No hay nada demasiado revelador en los nombres de medios que aparecen en las listas mencionadas. Ya el periodista Raúl Peñaranda, en un libro que tituló Control Remoto, mencionó a varias cadenas de televisión y periódicos que eran privilegiados con cuantiosa pauta a cambio de una línea sino favorable, inocua; es decir, funcional a los intereses gubernamentales. Peñaranda los denominó medios “paraestatales” y, en medio de reclamos y polémicas, el término se adoptó para describir una práctica que consistía en excluir de los presupuestos publicitarios a cualquier medio que optara por una línea independiente y/o crítica con la gestión de Morales. 

Son esos medios “paraestatales” los que figuran en la lista publicada por el Ministerio, pero no sólo ellos. En el caso de los medios impresos, la novedad es que se enlista a una serie de publicaciones desconocidas, de escasa circulación y relevancia, que recibieron abultadas sumas.

Esto adquiere mayor importancia porque, como se sabe, la mayoría de los medios impresos independientes, que no se sometieron al gobierno del MAS, fueron marginados de estas operaciones. Es más, el Gobierno pasado no sólo relegó a los medios que no le eran afines, sino que boicoteó para que otros anunciantes privados no dieran respaldo publicitario, como una forma de asfixiarlos.

Uno de estos medios fue Página Siete, que nació en 2010, cuando la práctica del manejo discrecional de recursos estatales en propaganda empezaba a conocerse. Página Siete reclamó y denunció en numerosas ocasiones esta situación, pero nunca tuvo éxito porque eran pocos los medios que no hacían parte del hábil esquema gubernamental. Nuestro argumento fue que los recursos que el Gobierno invertía en propaganda (o información de la gestión, como ellos denominaban), debían ser democráticamente  repartidos entre todos los medios según su importancia. Nunca se logró un cambio y aprendimos a sobrevivir así, defendiendo el derecho y obligación del periodismo de fiscalizar al poder.

Los casos de los medios afines al Gobierno del MAS fueron tan obvios que saltaban a la vista, aunque nunca nadie aceptó tal situación.
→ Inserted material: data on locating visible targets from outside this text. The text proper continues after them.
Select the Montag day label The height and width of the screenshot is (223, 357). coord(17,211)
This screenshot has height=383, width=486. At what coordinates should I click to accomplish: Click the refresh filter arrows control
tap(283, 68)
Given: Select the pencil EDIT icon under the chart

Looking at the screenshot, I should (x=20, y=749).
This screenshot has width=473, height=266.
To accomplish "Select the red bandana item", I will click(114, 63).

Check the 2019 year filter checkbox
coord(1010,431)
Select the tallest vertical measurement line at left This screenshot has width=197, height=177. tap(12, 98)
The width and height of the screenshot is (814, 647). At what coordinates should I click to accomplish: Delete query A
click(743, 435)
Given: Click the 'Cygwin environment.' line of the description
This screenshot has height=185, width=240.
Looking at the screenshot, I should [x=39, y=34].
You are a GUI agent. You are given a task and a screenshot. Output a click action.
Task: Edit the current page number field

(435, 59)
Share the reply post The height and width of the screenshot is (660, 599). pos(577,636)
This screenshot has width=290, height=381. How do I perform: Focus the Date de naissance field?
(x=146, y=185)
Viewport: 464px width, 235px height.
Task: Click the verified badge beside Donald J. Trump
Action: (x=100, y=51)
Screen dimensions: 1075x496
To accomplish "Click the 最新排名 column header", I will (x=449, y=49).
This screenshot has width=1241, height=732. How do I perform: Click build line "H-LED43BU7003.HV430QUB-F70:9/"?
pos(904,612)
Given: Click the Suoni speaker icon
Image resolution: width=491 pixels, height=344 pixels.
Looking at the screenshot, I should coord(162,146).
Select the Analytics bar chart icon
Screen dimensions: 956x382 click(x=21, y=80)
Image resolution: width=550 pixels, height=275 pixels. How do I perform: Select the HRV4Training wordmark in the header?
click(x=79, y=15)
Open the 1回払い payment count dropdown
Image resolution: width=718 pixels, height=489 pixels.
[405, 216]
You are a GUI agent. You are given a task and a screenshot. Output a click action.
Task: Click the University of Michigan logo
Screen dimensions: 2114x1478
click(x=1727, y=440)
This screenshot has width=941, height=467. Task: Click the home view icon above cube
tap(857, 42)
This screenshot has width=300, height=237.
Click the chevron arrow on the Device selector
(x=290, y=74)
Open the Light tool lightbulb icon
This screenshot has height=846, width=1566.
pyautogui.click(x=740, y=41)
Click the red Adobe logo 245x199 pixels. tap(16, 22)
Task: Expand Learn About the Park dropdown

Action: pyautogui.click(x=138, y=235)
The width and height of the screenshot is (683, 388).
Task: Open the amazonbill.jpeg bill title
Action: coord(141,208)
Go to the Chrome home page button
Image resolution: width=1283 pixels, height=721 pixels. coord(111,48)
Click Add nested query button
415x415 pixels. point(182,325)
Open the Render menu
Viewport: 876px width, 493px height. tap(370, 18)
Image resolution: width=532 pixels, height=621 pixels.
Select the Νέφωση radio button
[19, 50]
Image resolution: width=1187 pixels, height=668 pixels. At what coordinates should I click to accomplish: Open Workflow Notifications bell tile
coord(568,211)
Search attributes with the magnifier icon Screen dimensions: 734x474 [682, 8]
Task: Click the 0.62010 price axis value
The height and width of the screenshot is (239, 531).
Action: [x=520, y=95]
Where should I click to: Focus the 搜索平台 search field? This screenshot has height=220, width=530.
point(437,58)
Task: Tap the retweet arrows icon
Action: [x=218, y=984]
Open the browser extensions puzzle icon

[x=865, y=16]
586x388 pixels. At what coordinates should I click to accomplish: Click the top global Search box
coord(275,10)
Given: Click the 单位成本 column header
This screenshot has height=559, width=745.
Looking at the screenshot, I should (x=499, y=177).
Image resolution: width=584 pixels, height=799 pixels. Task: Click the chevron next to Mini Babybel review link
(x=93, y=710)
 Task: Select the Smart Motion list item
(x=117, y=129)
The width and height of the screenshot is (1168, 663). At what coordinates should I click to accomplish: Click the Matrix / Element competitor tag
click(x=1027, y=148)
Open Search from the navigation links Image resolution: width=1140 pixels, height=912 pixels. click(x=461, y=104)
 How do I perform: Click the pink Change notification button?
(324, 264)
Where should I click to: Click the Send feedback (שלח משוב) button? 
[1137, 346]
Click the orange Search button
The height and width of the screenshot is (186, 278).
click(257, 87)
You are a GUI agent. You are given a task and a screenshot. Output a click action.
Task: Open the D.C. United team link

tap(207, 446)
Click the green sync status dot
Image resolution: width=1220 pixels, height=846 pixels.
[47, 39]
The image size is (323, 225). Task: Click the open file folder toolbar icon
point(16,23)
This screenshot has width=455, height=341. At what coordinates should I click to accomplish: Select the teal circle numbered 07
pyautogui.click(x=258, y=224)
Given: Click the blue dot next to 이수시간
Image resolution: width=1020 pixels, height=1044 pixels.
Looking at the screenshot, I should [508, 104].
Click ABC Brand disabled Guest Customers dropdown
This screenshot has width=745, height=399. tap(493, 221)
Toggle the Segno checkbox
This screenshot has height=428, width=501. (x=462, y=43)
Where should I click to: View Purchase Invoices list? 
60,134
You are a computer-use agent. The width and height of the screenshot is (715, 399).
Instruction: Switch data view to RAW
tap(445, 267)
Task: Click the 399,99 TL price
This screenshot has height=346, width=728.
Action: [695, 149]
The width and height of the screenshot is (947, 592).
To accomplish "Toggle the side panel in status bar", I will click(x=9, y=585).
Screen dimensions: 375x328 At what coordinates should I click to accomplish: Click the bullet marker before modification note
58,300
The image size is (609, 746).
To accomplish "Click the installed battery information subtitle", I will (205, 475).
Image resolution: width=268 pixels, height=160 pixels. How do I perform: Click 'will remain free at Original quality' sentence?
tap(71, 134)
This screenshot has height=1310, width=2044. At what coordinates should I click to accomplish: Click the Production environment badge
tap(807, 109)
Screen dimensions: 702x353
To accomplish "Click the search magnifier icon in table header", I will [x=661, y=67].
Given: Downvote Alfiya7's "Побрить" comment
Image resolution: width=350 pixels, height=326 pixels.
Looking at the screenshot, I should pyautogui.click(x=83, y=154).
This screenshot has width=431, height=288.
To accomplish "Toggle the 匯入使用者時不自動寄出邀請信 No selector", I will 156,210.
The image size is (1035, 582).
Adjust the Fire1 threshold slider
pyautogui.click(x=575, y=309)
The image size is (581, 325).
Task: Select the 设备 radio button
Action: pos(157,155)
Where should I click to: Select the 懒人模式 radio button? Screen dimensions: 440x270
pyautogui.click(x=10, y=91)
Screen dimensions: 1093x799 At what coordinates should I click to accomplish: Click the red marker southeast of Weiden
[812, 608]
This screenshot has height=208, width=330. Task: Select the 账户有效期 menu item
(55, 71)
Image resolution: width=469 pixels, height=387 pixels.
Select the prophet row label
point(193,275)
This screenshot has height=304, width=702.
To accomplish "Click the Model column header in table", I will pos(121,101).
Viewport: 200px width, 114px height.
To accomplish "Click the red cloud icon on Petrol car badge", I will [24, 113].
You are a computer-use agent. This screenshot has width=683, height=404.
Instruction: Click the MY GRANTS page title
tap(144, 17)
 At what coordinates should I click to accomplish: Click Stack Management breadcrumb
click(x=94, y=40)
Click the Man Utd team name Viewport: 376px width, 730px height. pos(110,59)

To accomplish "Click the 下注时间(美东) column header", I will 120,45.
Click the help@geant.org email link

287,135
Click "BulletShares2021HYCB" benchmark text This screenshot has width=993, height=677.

Con el fin del periodo del MAS, varios aspectos antes denunciados salieron a la luz y se fueron confirmando, uno de ellos son las listas que ahora comentamos.

Varias preguntas surgen de esta información, entre ellas, ¿por qué medios que recibieron recursos cuantiosos del Gobierno luego se sumieron en crisis que amenazan ahora su sostenibilidad?, ¿por qué estos recursos no se destinaron a consolidar estos medios y más bien los debilitaron?

Esas son preguntas que deberán responder los ejecutivos de estas casas periodísticas a sus trabajadores, pero no podemos pasar la página de ese pasado cuestionable sin hacer votos porque estas irregularidades o inequidades sean desterradas de la gestión pública. La tentación a controlar el contenido de los medios es muy grande, lo sabemos, pero es de esperar que a partir de estas ingratas experiencias se instituya la transparencia y la equidad en el manejo de los recursos que cada Gobierno destina a su imagen.